Ce qu’un contrôle sanitaire aurait relevé dans ce restaurant
Dans la réalité administrative, un inspecteur de la DDPP ou de la DGCCRF aurait allumé tous les voyants du danger grave pour le consommateur. Rupture de chaîne du froid avec des produits stockés à 12 degrés, présence de nuisibles morts, graisse incrustée partout : manquements passibles d’une amende de 1500 euros, voire de six mois de prison prévus par le Code de la santé publique.
Dans ce type de cas, la procédure se déroule en trois temps. D’abord une mise en demeure pour corriger les manquements. Puis, si le danger est jugé immédiat, un arrêté préfectoral de fermeture d’urgence. Le patron dispose alors de 48 heures pour lancer une désinfection lourde, sinon sa licence de restauration peut être suspendue, voire retirée par le ministère de l’Intérieur.
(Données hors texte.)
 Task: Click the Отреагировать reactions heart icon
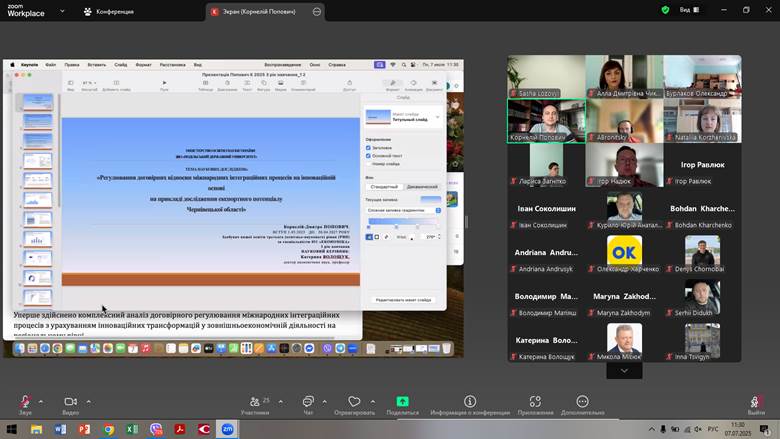tap(354, 401)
D’autres tournages extrêmes qui ont fait vaciller le chef
L’épisode de 2015 n’est pas resté seul dans la mémoire de Philippe Etchebest. En 2012, au restaurant L’Ovalie à Moissac, il découvre une cour transformée en décharge, des pigeons morts au milieu des détritus et des clientes intoxiquées. Des années après le tournage, il racontait qu’il n’avait jamais vu un tel dépotoir et que cette affaire l’avait hanté longtemps.
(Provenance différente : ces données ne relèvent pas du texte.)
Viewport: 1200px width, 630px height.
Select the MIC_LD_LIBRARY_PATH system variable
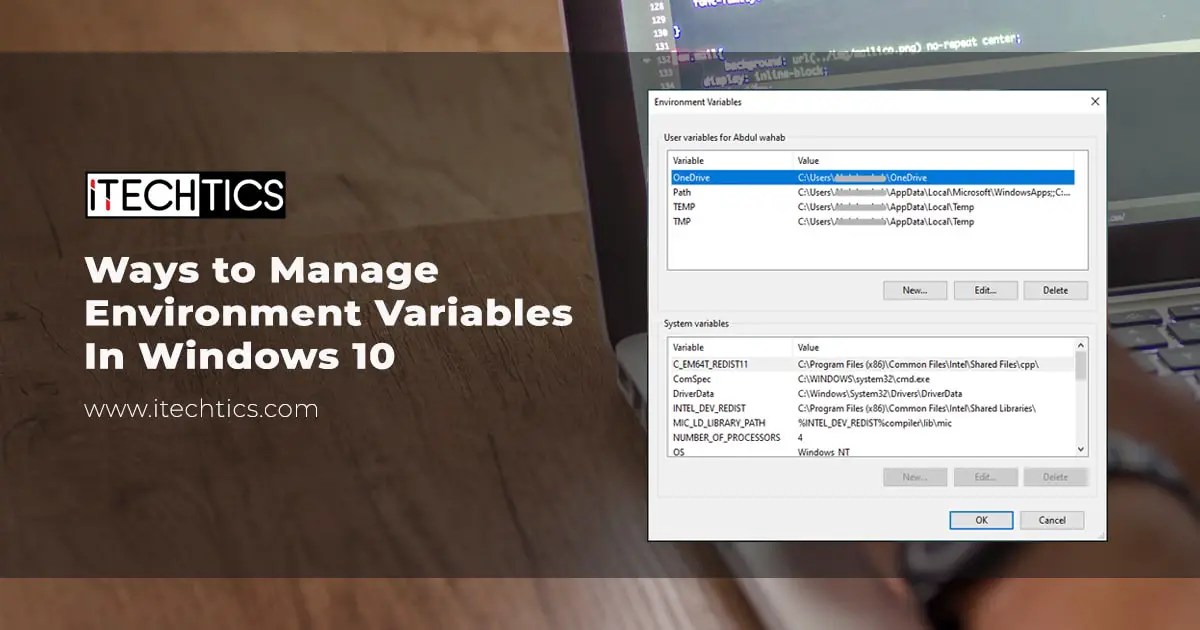click(750, 422)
Plus récemment, dans un restaurant de Brive-la-Gaillarde diffusé en 2025, la cuisine était si saturée de gras qu’il a demandé à enfiler une combinaison pour se protéger avant d’entrer. Début 2026, lors d’un autre tournage, il a quitté le service après un enchaînement de ratés et de reproches, preuve que, quand hygiène et respect disparaissent, le chef n’hésite plus à claquer la porte.